Fellow Republicans, and potential 2016 presidential candidates Sens. Marco Rubio of Florida and Ted Cruz of Texas released statements expressing similar fears.
"The release of five senior Taliban commanders to Qatar under unspecified conditions is very troubling and may endanger American lives," Rubio said in a statement. "In the coming days the Congress must examine the circumstances under which Sgt. Bergdahl's release was achieved, and what conditions, if any, the administration secured to ensure these enemy combatants do not return to the battlefield."
"How many soldiers lost their lives to capture those five Taliban terrorists that we just released?" said Cruz, on ABC's This Week Sunday. "What does this tell terrorists, that if you capture a U.S. soldier, you can trade that soldier for five terrorists we've gone after. "
A rare statement from former Taliban leader Mullah Omar declaring "victory" over the release of the five prisoners seemed to concern those fears.

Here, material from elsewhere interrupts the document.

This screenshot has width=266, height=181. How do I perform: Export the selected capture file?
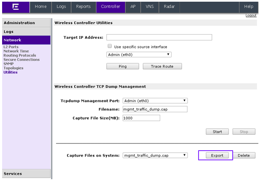pos(217,155)
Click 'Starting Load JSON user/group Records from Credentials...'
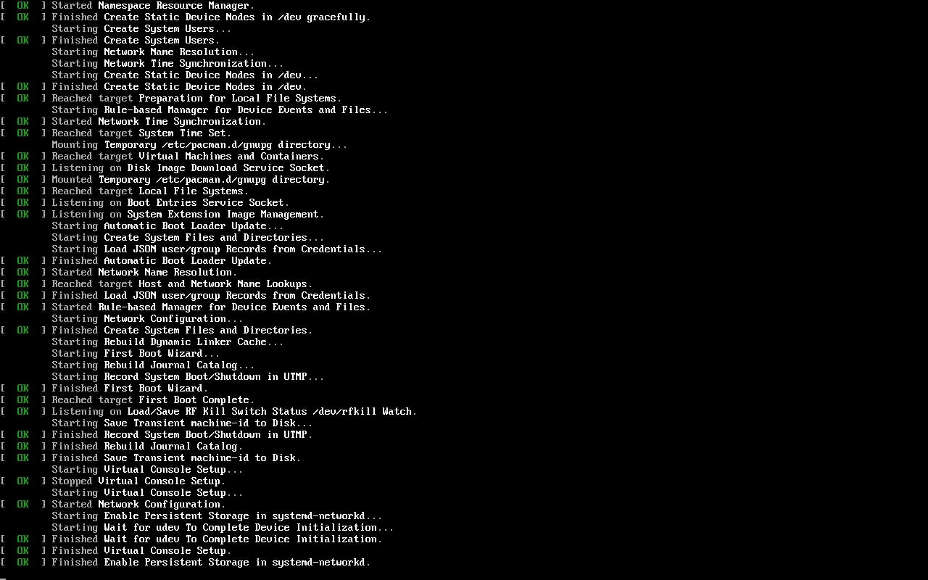Viewport: 928px width, 580px height. coord(217,249)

"I extend my heartfelt congratulations to the entire Afghan Muslim nation, all the mujahedeen and to the families and relatives of the prisoners for this big victory," Omar said Sunday.
But the White House and Secretary of Defense Chuck Hagel strongly defended the decision to circumvent the waiting period, saying they had learned Bergdahl's health was deteriorating.

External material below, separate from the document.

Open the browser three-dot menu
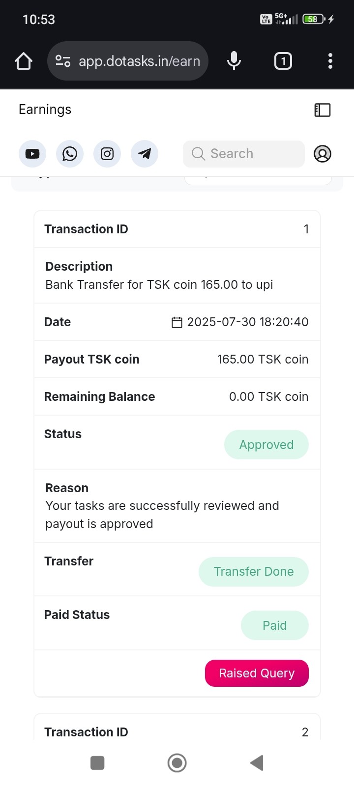 click(330, 61)
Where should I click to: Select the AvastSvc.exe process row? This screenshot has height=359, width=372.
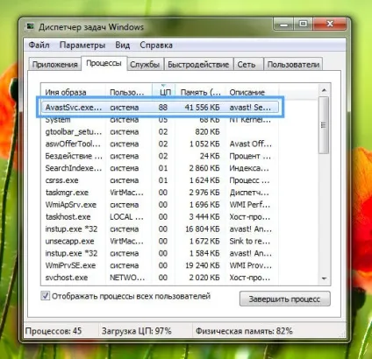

"It was our judgment that if we could find an opening, we needed to get him out of there, essentially to save his life," Hagel said.
And National Security Advisor Susan Rice said the administration had warned Congress that if such a situation arose, negotiators would be allowed to move with necessary speed.
"It was determined that it was necessary and appropriate not to adhere to the 30-day notification requirement because it would have potentially meant that the opportunity to get Sgt. Bergdahl would have been lost," Rice said on CNN. "In fact, we had briefed Congress in the past about this potential."
"We prioritized, as we always have, bringing back our men and women from the battlefield, to the greatest extent we can," she said.
Bergdahl, 28, was flown to Germany for evaluation at an American military hospital and will soon be returned to the U.S. There is some speculation Bergdahl was considering deserting the Army, and indeed may have voluntarily walked away before he was taken captive. If it is determined he deserted, Bergdahl will face dishonorable discharge and five years in prison.